Moreover, by the time Creation Science was getting into full swing the Scopes Trial had slipped into a dim historical limbo—for example, Ravitch & Finn (1987, 66) noted that a disconcerting 62.8% of students surveyed didn’t even know what the trial was about. So for many people the film became the trial. Although many of the play and movie’s strongest moments were taken directly from the trial transcript (such as Darrow’s powerful peroration about how making a crime of teaching evolution in the schools today was just the first step in “marching backward to the glorious ages of the sixteenth century when bigots” were busy burning enlightened people), a great many liberties were nonetheless taken in setting up the fictional confrontation, as covered by Randy Moore (1999e) or Benen (2000b). Even as a kid, though, I wasn’t thrown by this, as I couldn’t help noticing that everybody’s names were different: Brady for Bryan, Drummond for Darrow, Hornbeck for Mencken and Cates for Scopes.

There was a real Henry Drummond (1851-1897), by the way, a Scottish evangelist and theistic evolutionist whose Social Darwinist opinion of the poor as biologically parasitical is criticized by C. Zimmer (2000e, 17-19). A parenthetical note on chronological precision here: antievolutionary biophysicist Cornelius Hunter (2003, 114) referred to “The eighteenth-century theologian Henry Drummond.” Of course he might have got him confused with the Henry Drummond (1786-1860) who was an MP and founder of the Catholic Apostolic Church, but his dates would have him more properly belonging to the 19th century too.

Creationist lawyer Wendell Bird (1989, Vol. 2, 334-335) showed a far broader disinterest in the finer points of chronology in his astonishingly repetitive tome The Origin of Species Revisited when he touched on the topic of Old Earth creationism, listing Harry Rimmer (1890-1952), Douglas Dewar (1875-1957) and George McCready Price (1870-1963) as coming from “the early nineteenth century.” Bird may never have realized his own mistake because he didn’t stop to put dates to these folk, but see Numbers (1992, 60, 73, 94, 141) for their particulars.
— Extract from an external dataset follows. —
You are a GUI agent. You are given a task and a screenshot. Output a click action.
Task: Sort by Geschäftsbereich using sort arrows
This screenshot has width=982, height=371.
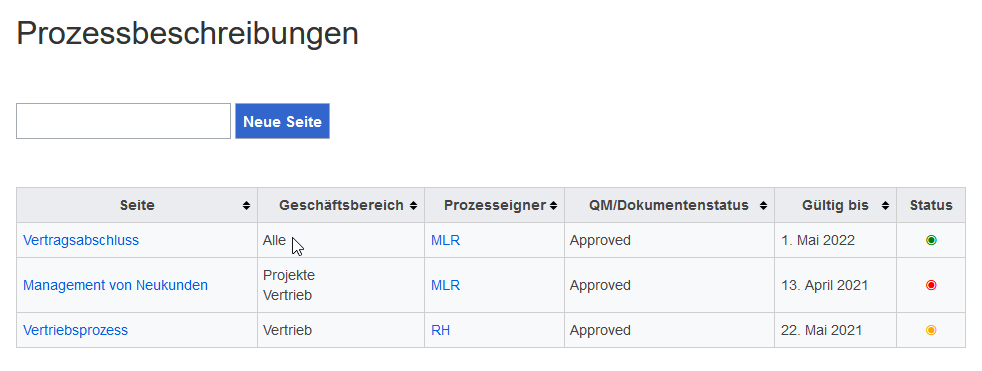point(413,206)
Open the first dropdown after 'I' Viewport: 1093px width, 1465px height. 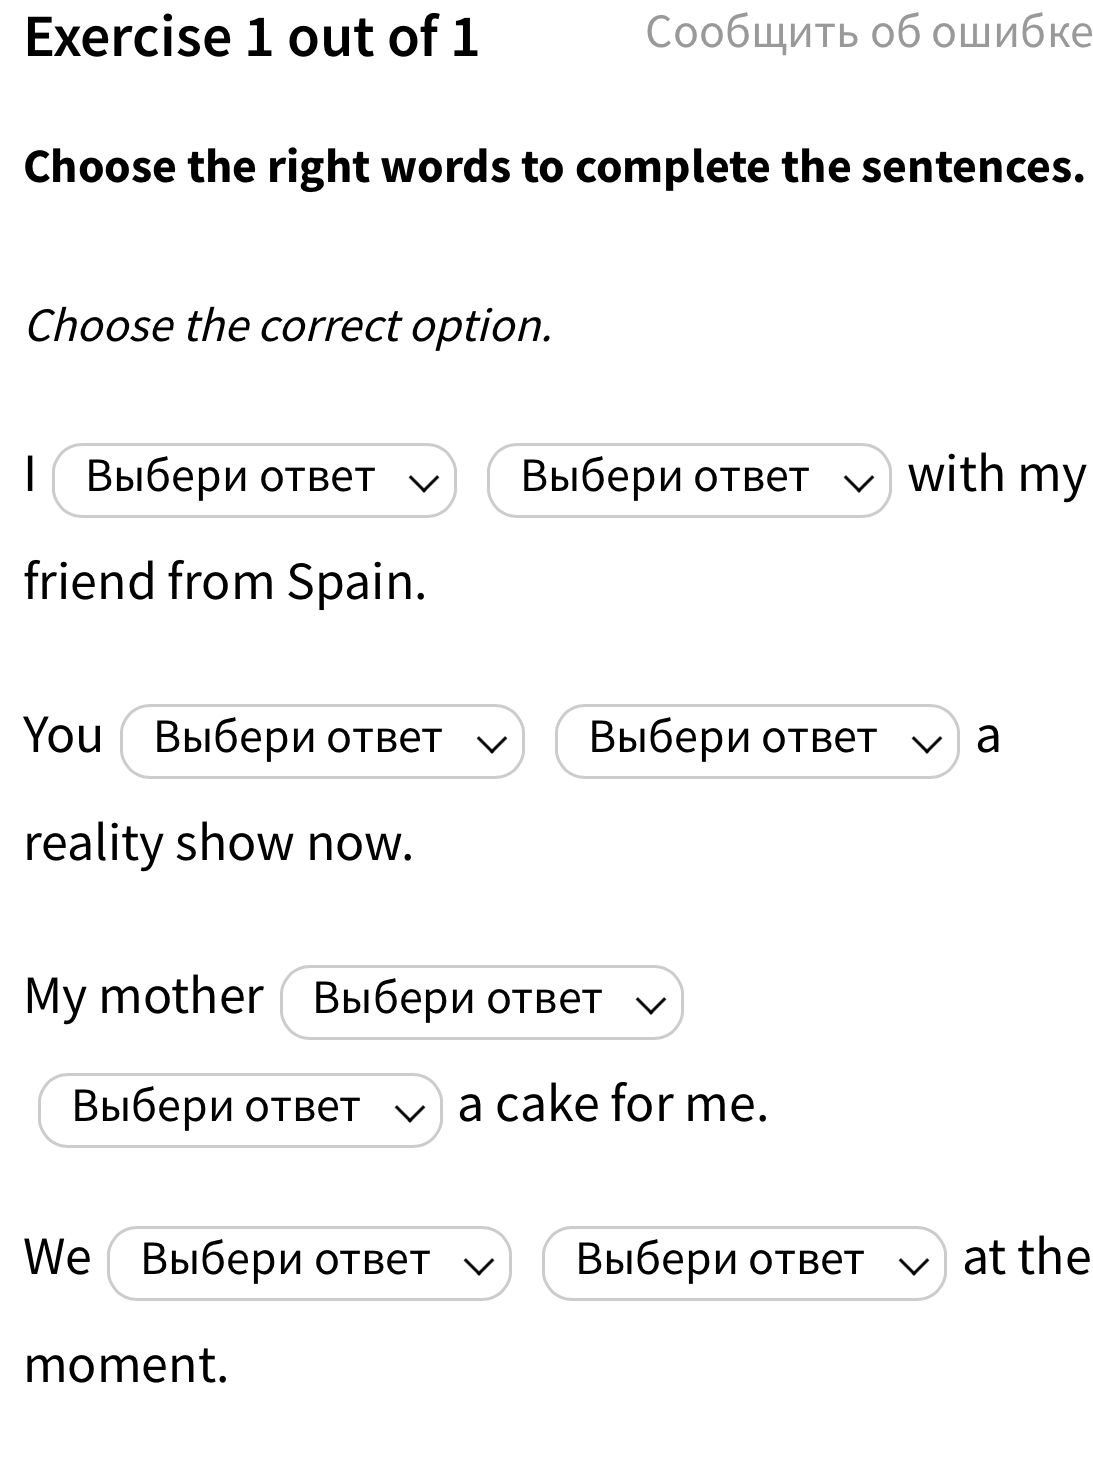pyautogui.click(x=254, y=480)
Price, of course, was a prickly defender of Young Earth creationism through most of his career. Evidently caught in his own temporal backwash, Bird went on to drag William “Lord Kelvin” Thomson (1824-1907) and Philip Henry Gosse (1810-1888) into the eighteenth century.
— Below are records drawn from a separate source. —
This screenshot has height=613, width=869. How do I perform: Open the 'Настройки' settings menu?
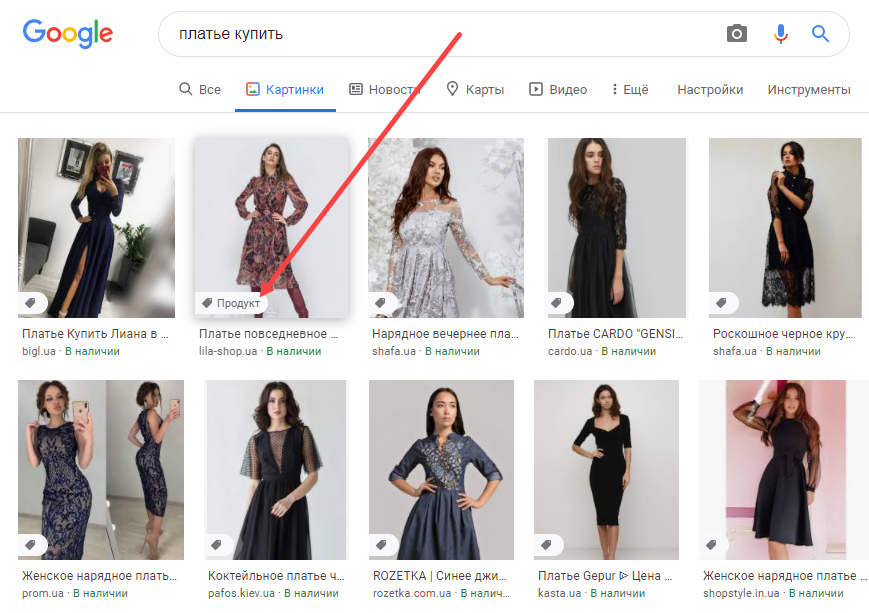pos(709,89)
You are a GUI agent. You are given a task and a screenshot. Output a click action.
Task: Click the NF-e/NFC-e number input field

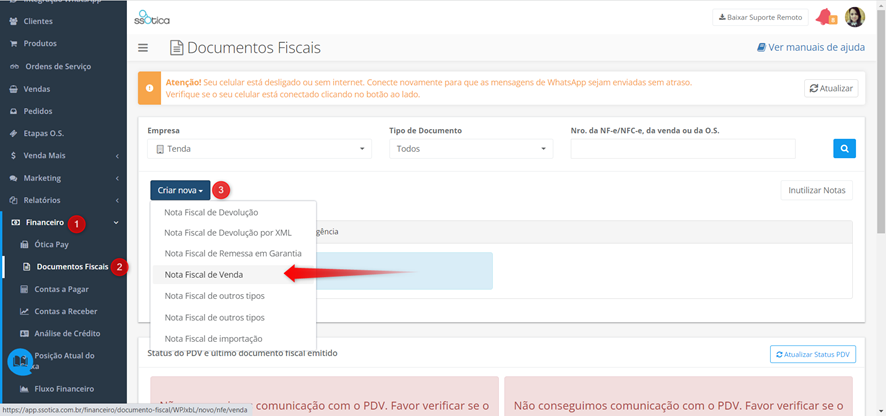point(683,149)

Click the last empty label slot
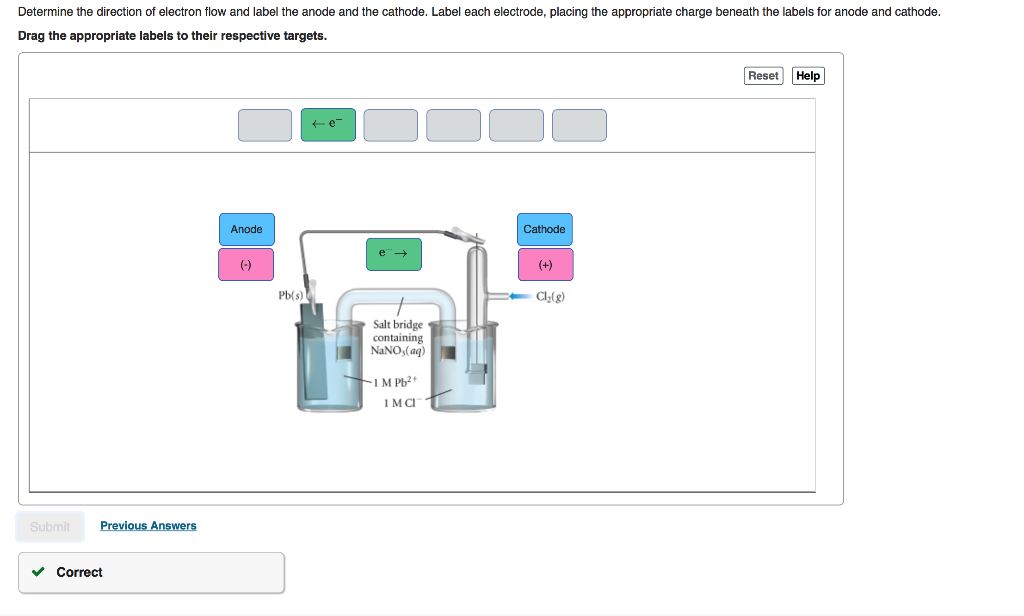pos(579,124)
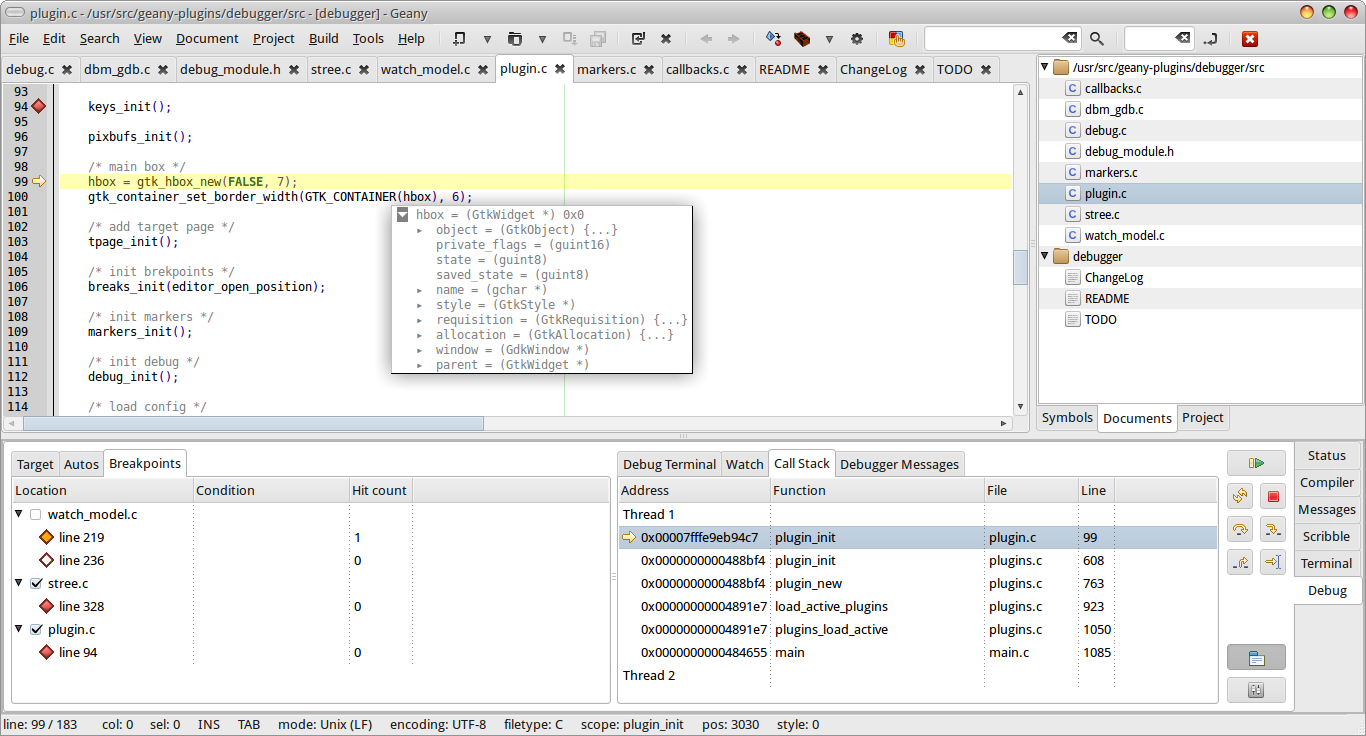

While we’re on the subject of getting the historical base straight, I must give a nod to the Reverend D. James Kennedy (1930-2007), whose Coral Ridge Ministry radio and television broadcasts from Florida promoted both YEC and ID advocates with great enthusiasm for many years. In his apologetic book, Skeptics Answered: Handling Tough Questions About the Christian Faith, Kennedy (1997, 95) referred to “one of the most famous historians, writers, and skeptics of the first half of this century—H. G. Wells, who wrote the famous Outlines of History. Probably best known for his science fiction and movie directing, he was, by profession, a historian as well as a very outspoken skeptic of Christianity.”

While Herbert George Wells (1866-1946) did supply a penetrating screenplay for the 1935 science fiction classic Things to Come (directed by William Cameron Menzies), it was Orson Welles (1915-1985) who was the one actually known for film directing. Kennedy may have slipped a name association cog here (as Cleone Weigand did when morphing Jack Parr into Jack Carson in section 1.3 above) because of Welles’ famous radio broadcast of the other Wells’ The War of the Worlds that scared the pants off Depression-era Americans in 1938. Kennedy’s memory glitch reminded me of the creationist children’s book that Stephen Jay Gould (2002a, 988) commented on, where a picture of robber baron Jay Gould (no relation) had been used to illustrate him!